◆ PROMPT ◆
Among the entries that follow, find every line with the word "Task" and list it.

◆ DATASET EXCERPTS ◆
-- Opening Marker --

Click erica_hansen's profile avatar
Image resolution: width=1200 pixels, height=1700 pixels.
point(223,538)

-- Closing Marker --
-- Opening Marker --

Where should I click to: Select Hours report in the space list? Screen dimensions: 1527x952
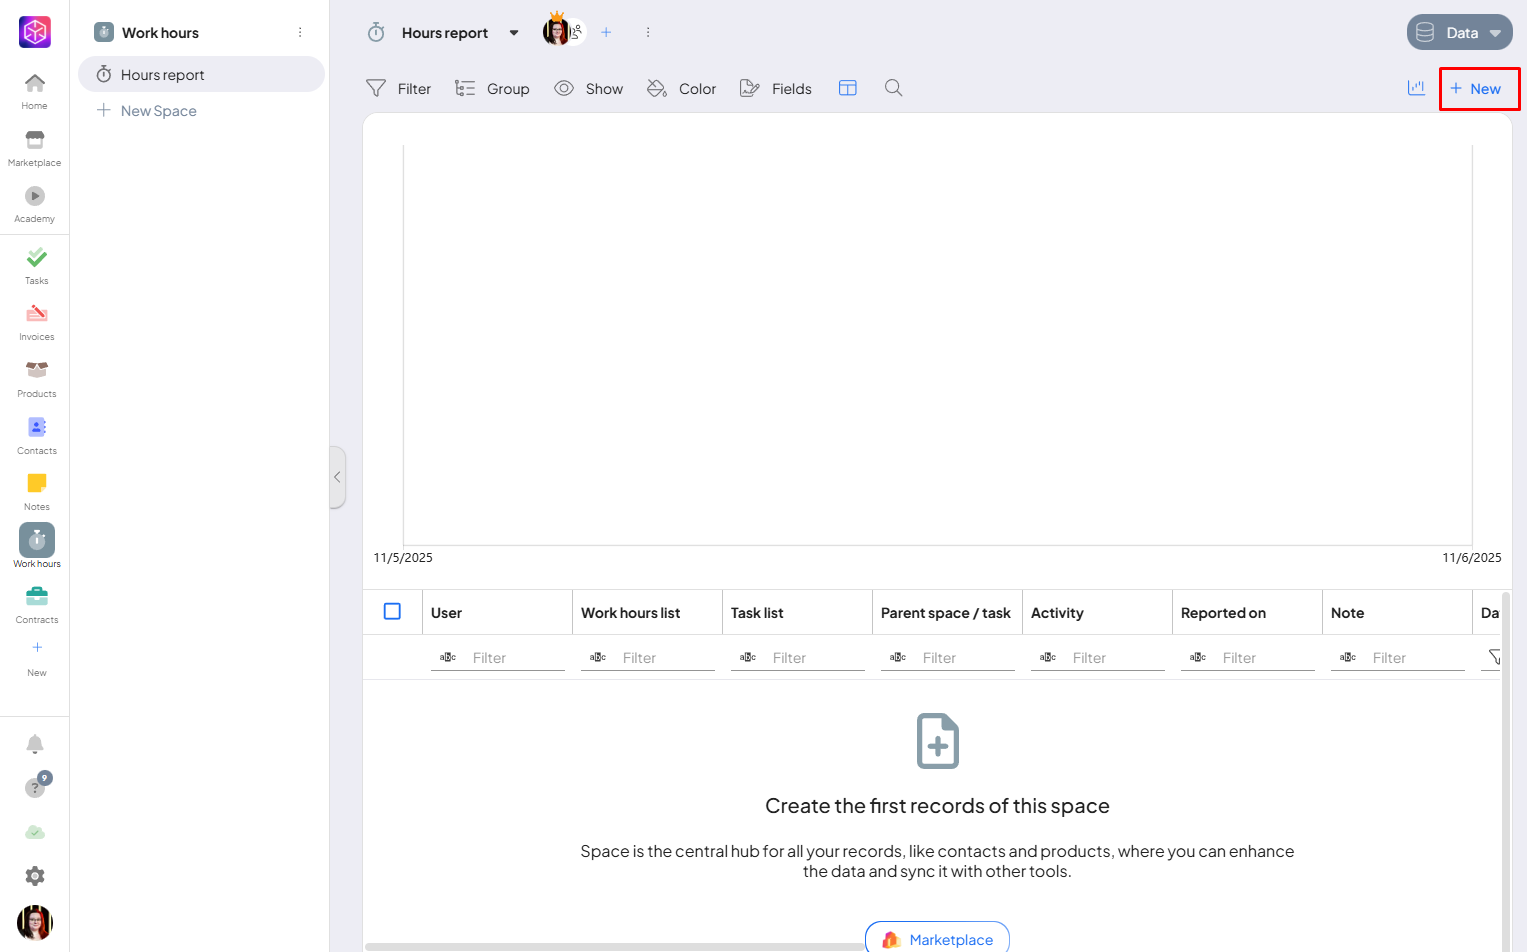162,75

-- Closing Marker --
-- Opening Marker --

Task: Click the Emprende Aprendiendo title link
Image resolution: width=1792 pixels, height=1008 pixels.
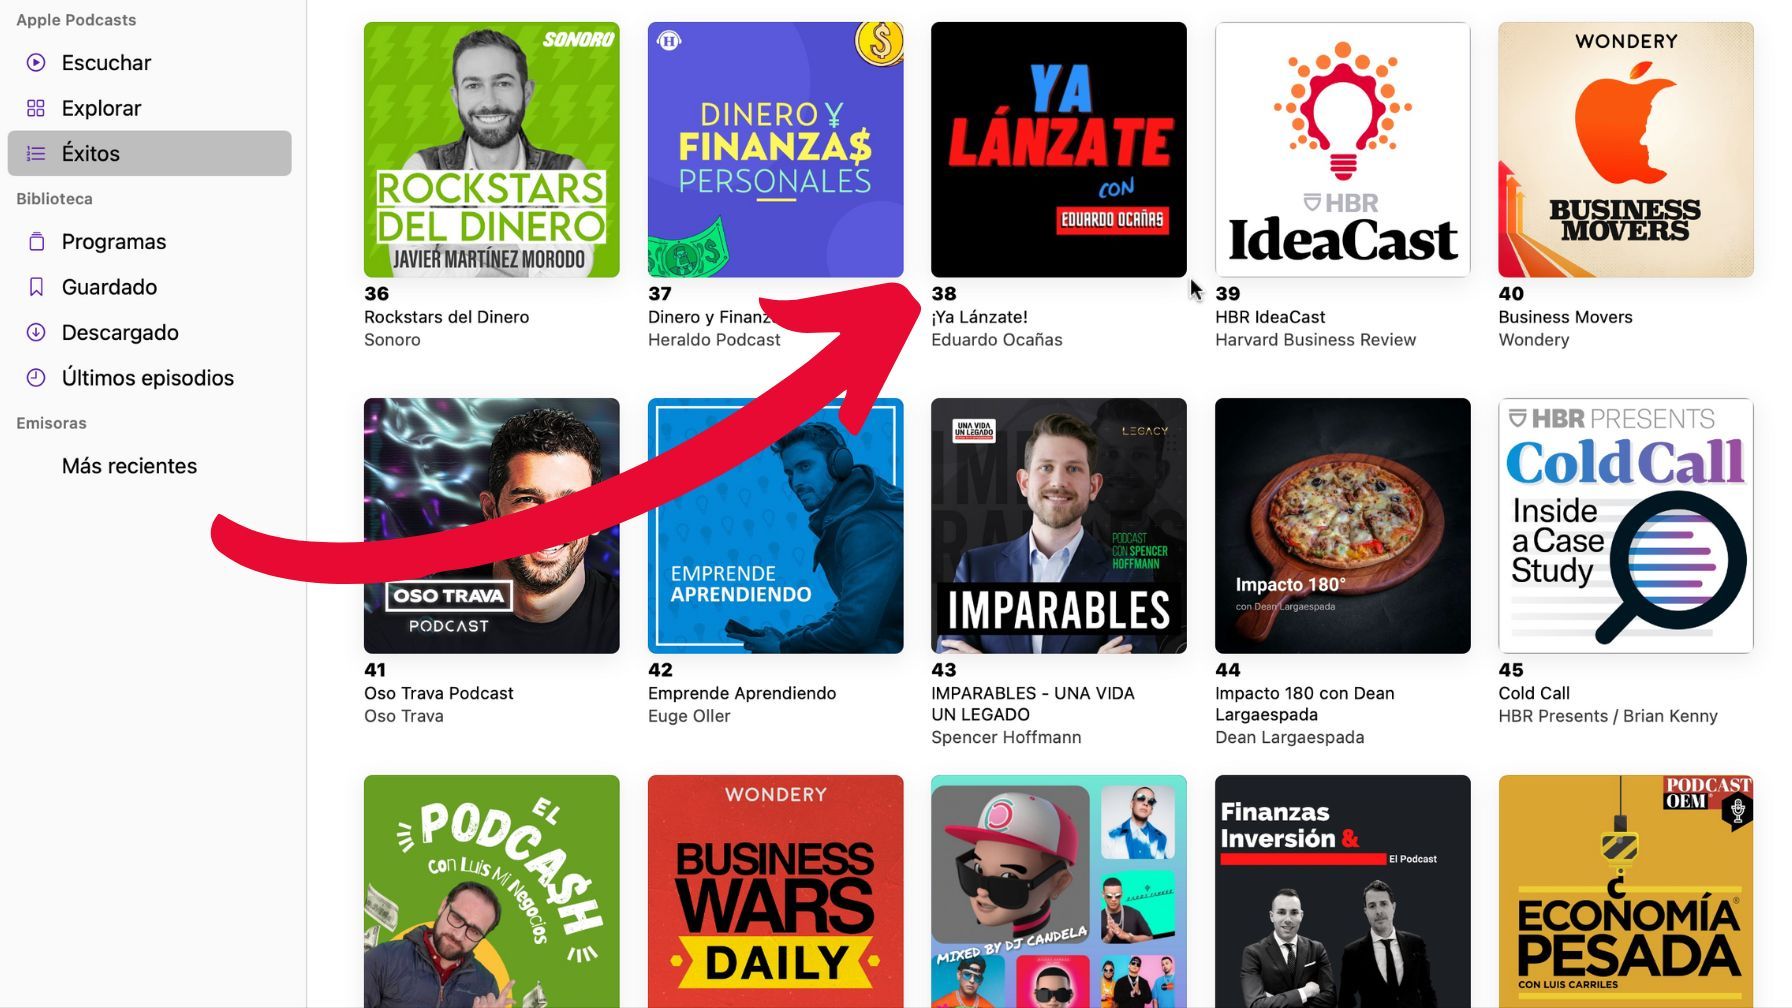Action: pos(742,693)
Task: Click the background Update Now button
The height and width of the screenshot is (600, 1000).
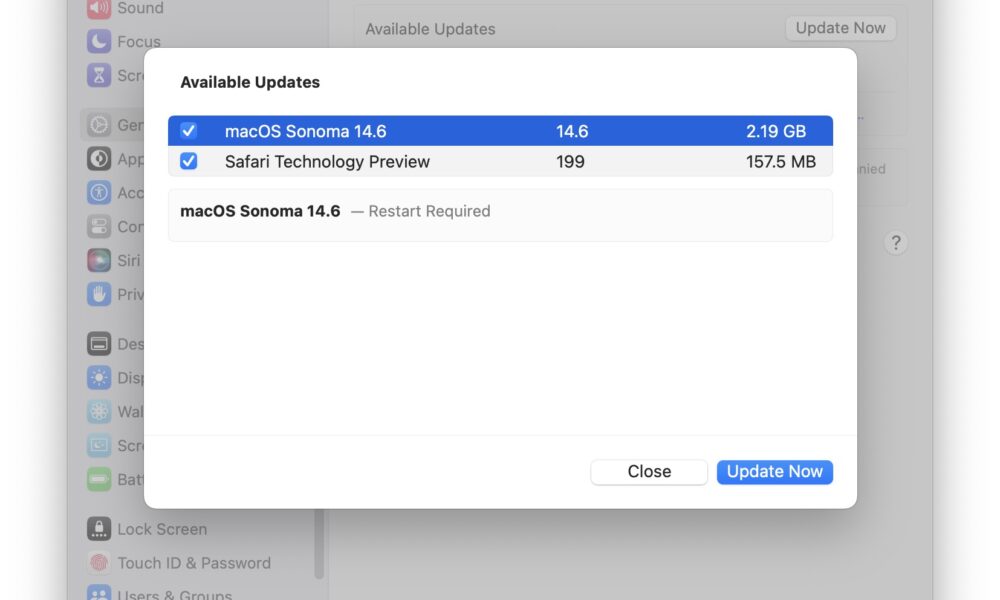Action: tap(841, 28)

-- Closing Marker --

◆ OUTPUT BELOW ◆
Task: Click the Emprende Aprendiendo title link
Task: Click the background Update Now button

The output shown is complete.